Information provided:
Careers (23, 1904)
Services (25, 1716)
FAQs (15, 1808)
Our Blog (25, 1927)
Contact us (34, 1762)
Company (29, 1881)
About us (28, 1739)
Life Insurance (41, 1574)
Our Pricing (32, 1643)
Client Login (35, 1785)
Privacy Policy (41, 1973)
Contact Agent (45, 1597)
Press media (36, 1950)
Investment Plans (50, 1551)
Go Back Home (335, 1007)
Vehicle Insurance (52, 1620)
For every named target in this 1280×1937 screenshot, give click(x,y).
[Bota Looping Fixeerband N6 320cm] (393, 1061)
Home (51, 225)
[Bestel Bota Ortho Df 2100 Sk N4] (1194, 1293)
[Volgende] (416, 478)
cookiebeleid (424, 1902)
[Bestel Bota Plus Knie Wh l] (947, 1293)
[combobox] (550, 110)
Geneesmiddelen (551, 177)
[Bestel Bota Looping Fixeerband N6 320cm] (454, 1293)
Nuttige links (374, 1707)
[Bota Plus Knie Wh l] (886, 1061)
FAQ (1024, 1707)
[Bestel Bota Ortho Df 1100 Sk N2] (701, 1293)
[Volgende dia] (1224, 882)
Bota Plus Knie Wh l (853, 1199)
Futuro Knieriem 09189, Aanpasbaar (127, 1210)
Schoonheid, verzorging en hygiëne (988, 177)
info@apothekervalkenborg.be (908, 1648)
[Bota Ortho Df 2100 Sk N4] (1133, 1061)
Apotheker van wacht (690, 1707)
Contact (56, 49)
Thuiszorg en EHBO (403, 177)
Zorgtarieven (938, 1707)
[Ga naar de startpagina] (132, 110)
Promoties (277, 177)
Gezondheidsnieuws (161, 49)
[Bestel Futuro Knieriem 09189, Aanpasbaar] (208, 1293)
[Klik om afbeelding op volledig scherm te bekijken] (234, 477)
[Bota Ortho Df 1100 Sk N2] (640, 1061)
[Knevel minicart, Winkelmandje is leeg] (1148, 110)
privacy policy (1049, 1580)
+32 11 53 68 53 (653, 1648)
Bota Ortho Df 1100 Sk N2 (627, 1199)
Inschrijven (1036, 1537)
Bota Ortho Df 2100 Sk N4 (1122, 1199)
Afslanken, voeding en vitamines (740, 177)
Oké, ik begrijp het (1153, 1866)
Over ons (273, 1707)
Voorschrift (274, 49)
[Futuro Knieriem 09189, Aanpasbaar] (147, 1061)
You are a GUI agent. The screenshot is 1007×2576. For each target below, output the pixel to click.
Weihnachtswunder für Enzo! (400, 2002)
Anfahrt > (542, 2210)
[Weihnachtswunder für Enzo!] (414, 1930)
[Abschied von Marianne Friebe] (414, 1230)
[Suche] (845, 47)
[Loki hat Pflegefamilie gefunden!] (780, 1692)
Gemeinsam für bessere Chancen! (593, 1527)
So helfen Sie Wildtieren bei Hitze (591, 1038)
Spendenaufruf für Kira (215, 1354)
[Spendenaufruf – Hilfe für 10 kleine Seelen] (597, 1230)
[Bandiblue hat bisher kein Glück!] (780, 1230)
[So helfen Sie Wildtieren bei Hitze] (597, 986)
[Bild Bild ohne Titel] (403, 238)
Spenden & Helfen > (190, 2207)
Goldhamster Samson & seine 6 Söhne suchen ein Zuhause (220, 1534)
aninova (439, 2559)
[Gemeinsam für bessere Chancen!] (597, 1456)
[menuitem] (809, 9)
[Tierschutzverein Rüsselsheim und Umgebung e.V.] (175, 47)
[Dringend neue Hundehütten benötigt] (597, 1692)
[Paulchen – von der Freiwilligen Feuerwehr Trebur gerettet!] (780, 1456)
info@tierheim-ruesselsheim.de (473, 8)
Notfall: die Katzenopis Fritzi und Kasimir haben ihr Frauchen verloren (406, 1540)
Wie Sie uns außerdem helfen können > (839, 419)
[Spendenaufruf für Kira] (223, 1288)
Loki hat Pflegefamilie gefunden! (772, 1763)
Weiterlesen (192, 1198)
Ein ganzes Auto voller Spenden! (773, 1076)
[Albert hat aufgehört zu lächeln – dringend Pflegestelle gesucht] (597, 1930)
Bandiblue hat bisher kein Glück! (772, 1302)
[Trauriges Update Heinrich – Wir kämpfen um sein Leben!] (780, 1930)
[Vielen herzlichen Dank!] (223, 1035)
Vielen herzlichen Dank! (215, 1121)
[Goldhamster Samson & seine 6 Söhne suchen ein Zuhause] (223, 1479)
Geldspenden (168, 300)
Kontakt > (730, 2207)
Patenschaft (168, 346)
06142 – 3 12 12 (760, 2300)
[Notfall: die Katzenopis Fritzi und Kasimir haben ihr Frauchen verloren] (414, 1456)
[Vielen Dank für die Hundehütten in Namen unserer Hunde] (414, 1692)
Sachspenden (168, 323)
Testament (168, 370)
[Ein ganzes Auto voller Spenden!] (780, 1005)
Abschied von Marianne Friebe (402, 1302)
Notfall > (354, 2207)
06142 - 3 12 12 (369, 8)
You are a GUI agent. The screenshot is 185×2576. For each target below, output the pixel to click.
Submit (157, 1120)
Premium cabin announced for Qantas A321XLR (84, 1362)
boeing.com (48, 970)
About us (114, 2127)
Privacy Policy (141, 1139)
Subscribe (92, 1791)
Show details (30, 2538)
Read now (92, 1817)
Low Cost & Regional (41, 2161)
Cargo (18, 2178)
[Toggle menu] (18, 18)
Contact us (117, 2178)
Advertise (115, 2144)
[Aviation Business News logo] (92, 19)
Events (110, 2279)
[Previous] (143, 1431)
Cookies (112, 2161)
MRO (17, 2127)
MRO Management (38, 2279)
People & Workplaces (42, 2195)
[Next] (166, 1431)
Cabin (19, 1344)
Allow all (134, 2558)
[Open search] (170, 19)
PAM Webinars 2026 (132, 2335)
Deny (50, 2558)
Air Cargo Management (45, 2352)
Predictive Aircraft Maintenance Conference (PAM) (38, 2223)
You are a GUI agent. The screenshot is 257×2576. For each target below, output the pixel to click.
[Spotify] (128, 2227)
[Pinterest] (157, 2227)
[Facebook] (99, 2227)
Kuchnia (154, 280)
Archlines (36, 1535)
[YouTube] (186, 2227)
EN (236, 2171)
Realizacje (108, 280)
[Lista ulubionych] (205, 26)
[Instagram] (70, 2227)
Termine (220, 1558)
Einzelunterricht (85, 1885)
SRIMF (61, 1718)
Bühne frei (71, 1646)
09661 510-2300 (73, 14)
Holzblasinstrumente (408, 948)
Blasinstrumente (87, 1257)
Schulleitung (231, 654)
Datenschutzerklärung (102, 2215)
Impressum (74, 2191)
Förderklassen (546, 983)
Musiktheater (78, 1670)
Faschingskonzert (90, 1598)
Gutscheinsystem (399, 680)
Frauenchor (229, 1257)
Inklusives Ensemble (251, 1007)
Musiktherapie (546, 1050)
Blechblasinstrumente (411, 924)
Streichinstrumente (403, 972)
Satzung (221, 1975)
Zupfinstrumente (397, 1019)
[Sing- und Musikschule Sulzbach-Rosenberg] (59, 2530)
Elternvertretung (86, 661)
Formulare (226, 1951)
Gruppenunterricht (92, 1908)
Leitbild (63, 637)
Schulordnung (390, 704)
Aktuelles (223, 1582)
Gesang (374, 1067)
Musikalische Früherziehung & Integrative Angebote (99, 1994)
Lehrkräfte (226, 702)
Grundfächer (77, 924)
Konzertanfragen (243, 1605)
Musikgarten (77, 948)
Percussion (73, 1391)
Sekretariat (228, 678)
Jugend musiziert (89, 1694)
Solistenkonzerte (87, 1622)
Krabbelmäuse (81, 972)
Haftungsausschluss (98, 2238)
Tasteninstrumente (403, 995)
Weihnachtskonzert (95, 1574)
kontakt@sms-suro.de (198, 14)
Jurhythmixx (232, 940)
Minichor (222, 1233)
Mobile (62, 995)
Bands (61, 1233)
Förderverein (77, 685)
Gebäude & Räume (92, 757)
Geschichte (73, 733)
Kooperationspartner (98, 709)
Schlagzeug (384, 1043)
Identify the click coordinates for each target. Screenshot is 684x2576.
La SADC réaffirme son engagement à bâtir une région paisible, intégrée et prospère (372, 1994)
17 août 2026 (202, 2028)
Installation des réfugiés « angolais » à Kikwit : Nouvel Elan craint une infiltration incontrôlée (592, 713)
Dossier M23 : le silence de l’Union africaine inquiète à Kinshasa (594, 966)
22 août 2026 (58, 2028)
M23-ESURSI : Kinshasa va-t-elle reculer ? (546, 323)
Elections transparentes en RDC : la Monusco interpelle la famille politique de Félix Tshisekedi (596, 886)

Instructions to follow: Both the line containing "[Spendenaufruf – Hilfe" and the line containing "Advertise (115, 2144)" belong in the answer. Print them and every line above that falls between them exactly, and no others.

Written response:
[Spendenaufruf – Hilfe für 10 kleine Seelen] (597, 1230)
[Bandiblue hat bisher kein Glück!] (780, 1230)
[So helfen Sie Wildtieren bei Hitze] (597, 986)
[Bild Bild ohne Titel] (403, 238)
Spenden & Helfen > (190, 2207)
Goldhamster Samson & seine 6 Söhne suchen ein Zuhause (220, 1534)
aninova (439, 2559)
[Gemeinsam für bessere Chancen!] (597, 1456)
[menuitem] (809, 9)
[Tierschutzverein Rüsselsheim und Umgebung e.V.] (175, 47)
[Dringend neue Hundehütten benötigt] (597, 1692)
[Paulchen – von der Freiwilligen Feuerwehr Trebur gerettet!] (780, 1456)
info@tierheim-ruesselsheim.de (473, 8)
Notfall: die Katzenopis Fritzi und Kasimir haben ihr Frauchen verloren (406, 1540)
Wie Sie uns außerdem helfen können > (839, 419)
[Spendenaufruf für Kira] (223, 1288)
Loki hat Pflegefamilie gefunden! (772, 1763)
Weiterlesen (192, 1198)
Ein ganzes Auto voller Spenden! (773, 1076)
[Albert hat aufgehört zu lächeln – dringend Pflegestelle gesucht] (597, 1930)
Bandiblue hat bisher kein Glück! (772, 1302)
[Trauriges Update Heinrich – Wir kämpfen um sein Leben!] (780, 1930)
[Vielen herzlichen Dank!] (223, 1035)
Vielen herzlichen Dank! (215, 1121)
[Goldhamster Samson & seine 6 Söhne suchen ein Zuhause] (223, 1479)
Geldspenden (168, 300)
Kontakt > (730, 2207)
Patenschaft (168, 346)
06142 – 3 12 12 (760, 2300)
[Notfall: die Katzenopis Fritzi und Kasimir haben ihr Frauchen verloren] (414, 1456)
[Vielen Dank für die Hundehütten in Namen unserer Hunde] (414, 1692)
Sachspenden (168, 323)
Testament (168, 370)
[Ein ganzes Auto voller Spenden!] (780, 1005)
Abschied von Marianne Friebe (402, 1302)
Notfall > (354, 2207)
06142 - 3 12 12 (369, 8)
You are a GUI agent. The screenshot is 185×2576. For each target below, output the pixel to click.
Submit (157, 1120)
Premium cabin announced for Qantas A321XLR (84, 1362)
boeing.com (48, 970)
About us (114, 2127)
Privacy Policy (141, 1139)
Subscribe (92, 1791)
Show details (30, 2538)
Read now (92, 1817)
Low Cost & Regional (41, 2161)
Cargo (18, 2178)
[Toggle menu] (18, 18)
Contact us (117, 2178)
Advertise (115, 2144)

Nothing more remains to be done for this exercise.